On a more micro level, look at how some couples approach their household budget. Where is there slack and where is it tight? I listen to quite a few personal finance podcasts and there are many examples of stressed couples fighting over the cost of an appetizer, hobby, or other small expense, sometimes to the point of near divorce. When you dig deeper, their troubles can often be traced back to a lack of slack. A buildup of quick decisions in pursuit of an efficient life have left them with very high fixed costs (an expensive house, an expensive car, a debt that has grown too large) while leaving zero breathing room for everyday expenses. Even a 5 dollar purchase can send them careening off the financial cliff.
The curious thing about these situations is that couples often made the decisions they did to be efficient. It was more efficient to take out the expensive mortgage on the dream home than to waste money on rent, it was more efficient to put everything on the credit cards to max out the points instead of saving up cash, it was more efficient to buy the expensive timeshare instead of planning out individual vacations over the next 30 years, it was more efficient to buy the new car rather than manage maintenance on the old one. Efficiency, optimization, and quick decisions, made over and over again until the couple couldn’t even breathe anymore from the rope being pulled so tight.
As I’ve gotten older I’ve come to appreciate slack. How sometimes the optimal thing is to be un-optimal, the efficient thing is to be inefficient.
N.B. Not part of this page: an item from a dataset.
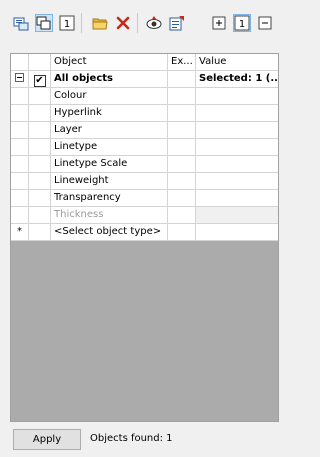  I want to click on grid-header-row: Object Ex... Value, so click(144, 62).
There is value in leaving room for coffee and a stroll, to leave time for play and relaxation, and not running directly to the next destination in life. Especially now that I have young children.
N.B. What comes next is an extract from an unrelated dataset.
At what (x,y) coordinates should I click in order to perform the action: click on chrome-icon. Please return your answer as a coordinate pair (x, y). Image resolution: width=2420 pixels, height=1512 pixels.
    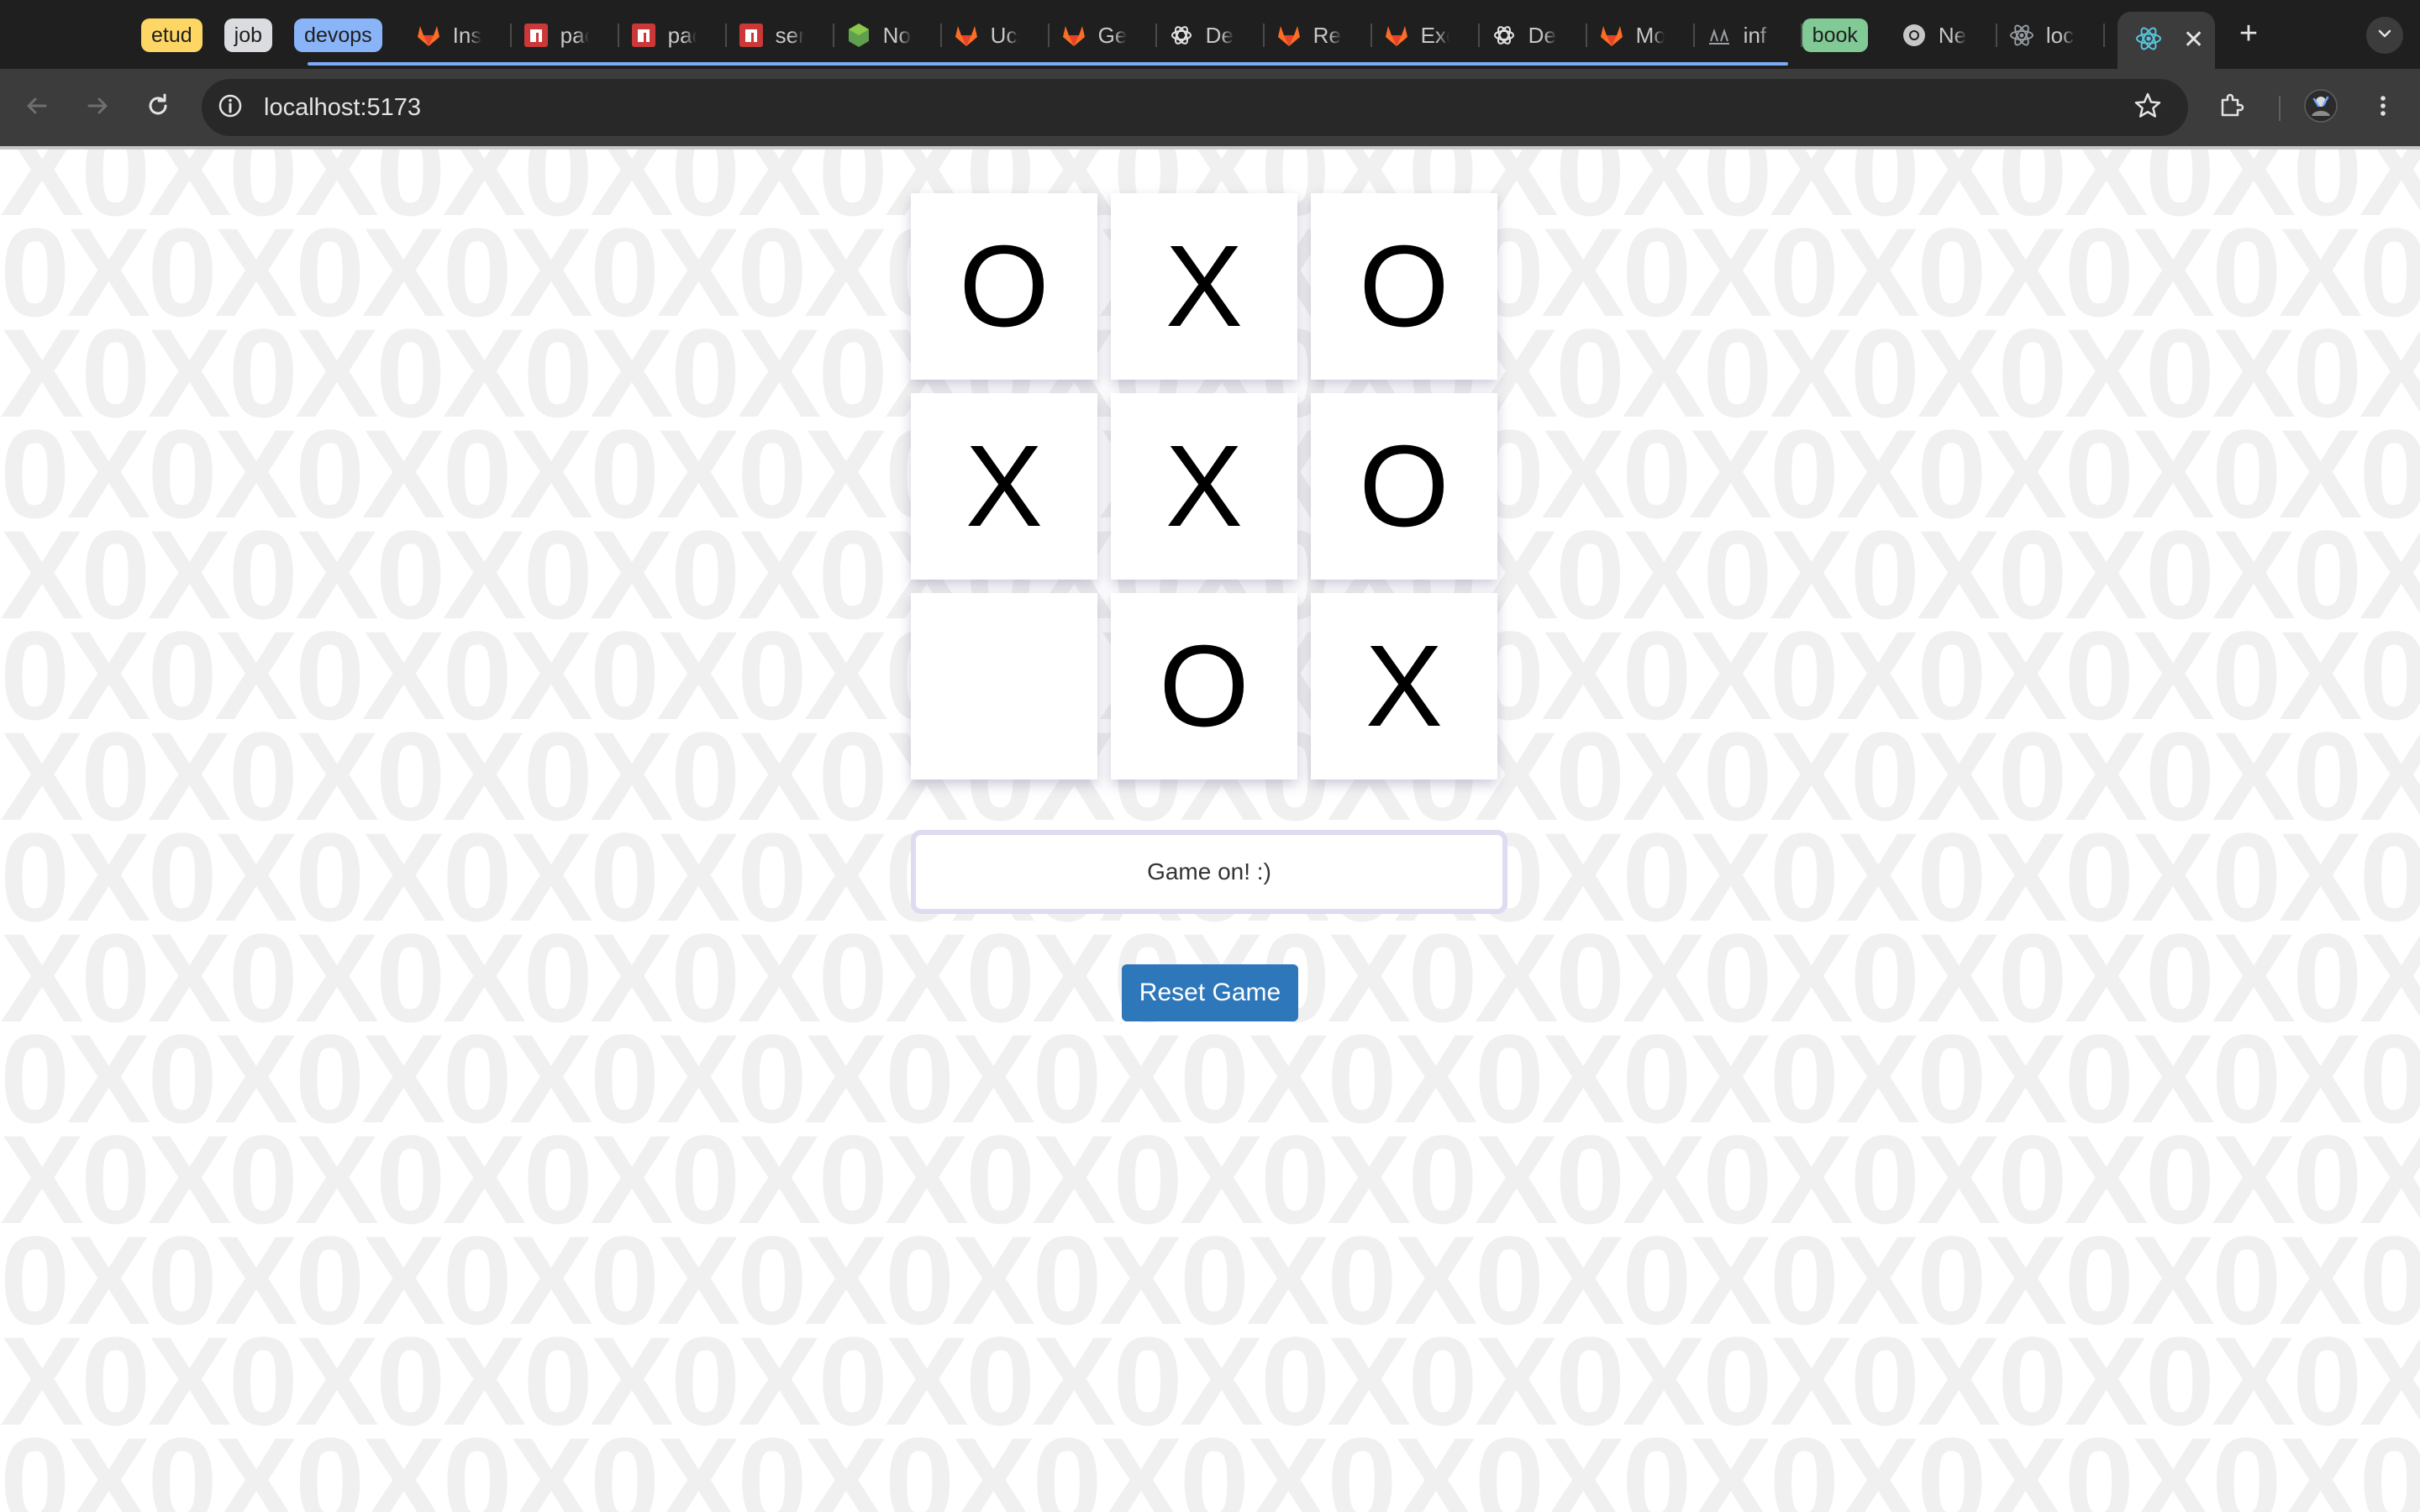
    Looking at the image, I should click on (1914, 35).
Earlier this year my wife left her very lucrative manager position to stay home with our two young kids. Our combined salary dropped in half. From an income perspective we are less optimized, we are less efficient. We cannot save as much money for retirement, we cannot go on as many fancy vacations, we cannot give as many gifts as we did before. But what we’ve lost in economic efficiency, we’ve gained in lifestyle and resilience.
This business trip I am on that is sending me through the Frankfurt airport could have been very hard on my family. In an alternative timeline my wife might have been left alone to juggle sick kids, daycare, and demanding full time work in an office for a week with no reprieve. Even if she had survived the stress of this one trip, it is not clear how many such trips our marriage could have survived in the alternative world where we both worked full time at demanding jobs. Instead we chose to have slack, and it makes all the difference.
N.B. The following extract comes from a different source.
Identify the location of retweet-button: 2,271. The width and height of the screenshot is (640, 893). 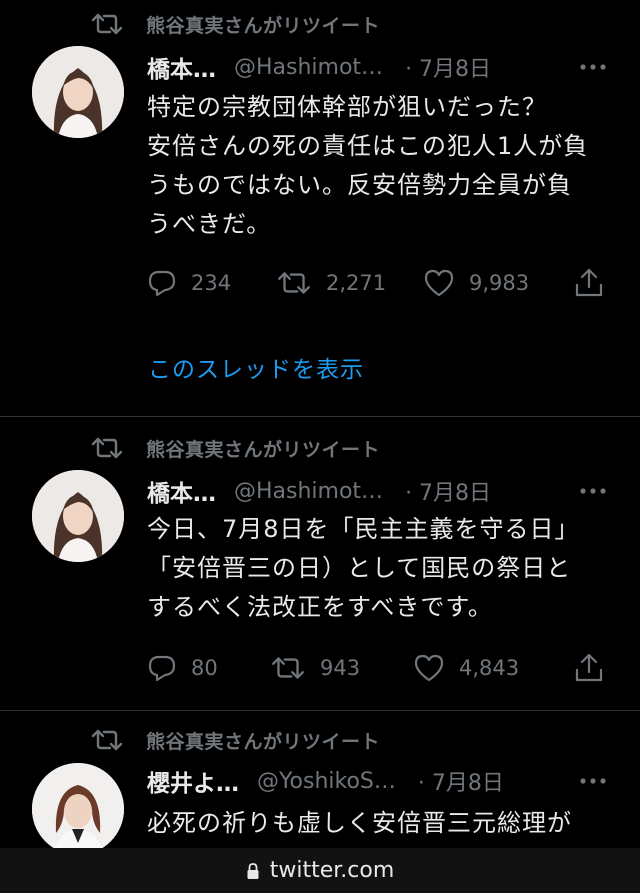
(331, 283).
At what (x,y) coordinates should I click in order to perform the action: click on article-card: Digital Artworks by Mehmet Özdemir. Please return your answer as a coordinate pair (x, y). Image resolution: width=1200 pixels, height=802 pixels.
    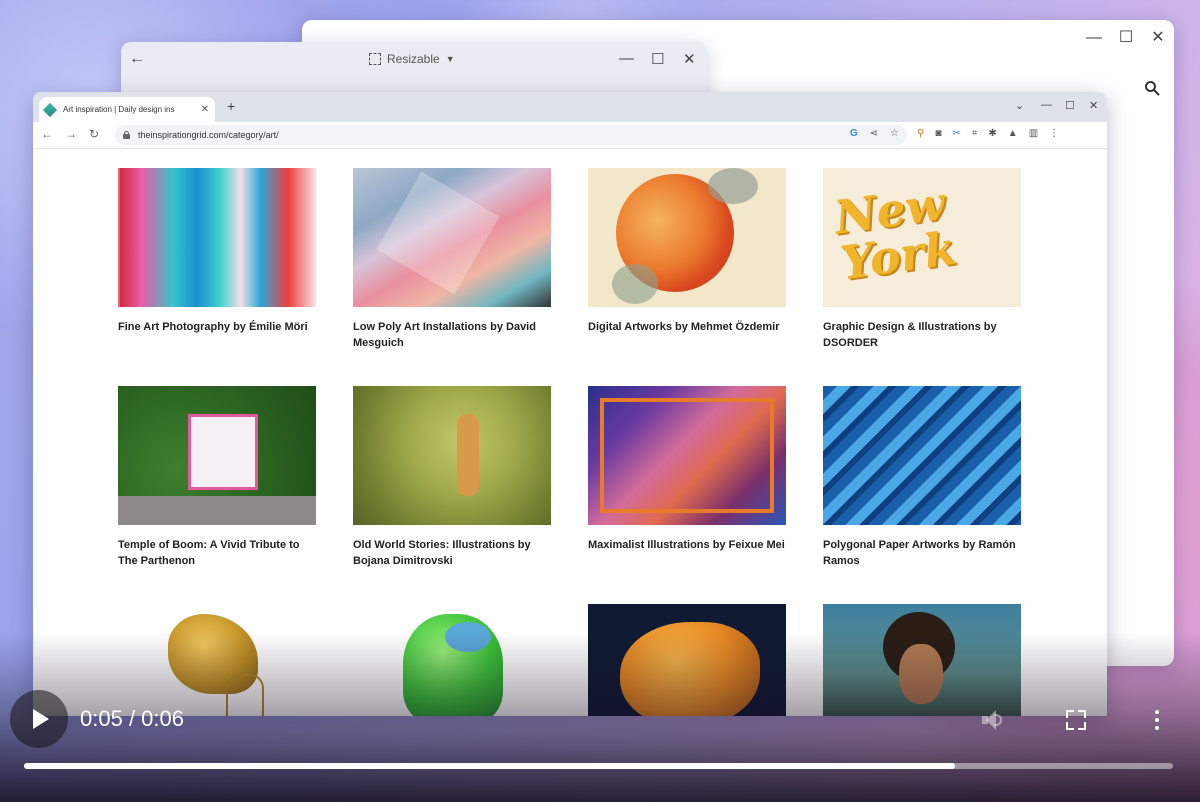
    Looking at the image, I should click on (688, 252).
Since my wife is full time dedicated to the kids instead of work we were able to pack everyone up and drop her and the kids at the grandparents house for the week I am traveling, something we could never have done if she was full time in the office. She gets to have helping hands, the kids get to see their grandparents, and I get peace of mind to knowing that what could have been a stressful week for the whole family is instead a fun and pleasant one for them.
Are we making as much money as we could be? No. But thats okay. I will defend the choice to build in slack. Life is better and more stress free with a little buffer built-in. In our case, the inefficient and un-optimal is just the thing we needed to live life to the fullest.
P.S.
As for my flight out of Frankfurt. They decided to do the document check in the hallway before the flight. Everyone who was already at the gate waiting had to get up from their seats and leave the boarding area so their passports could be reviewed. Since I was slowly wandering in the hallway I ended up at the front of the line and had my pick of seats in front of the boarding gate. A blog post done and a prime seat in front of the gate, I think this relaxed 6 hour layover has been a success.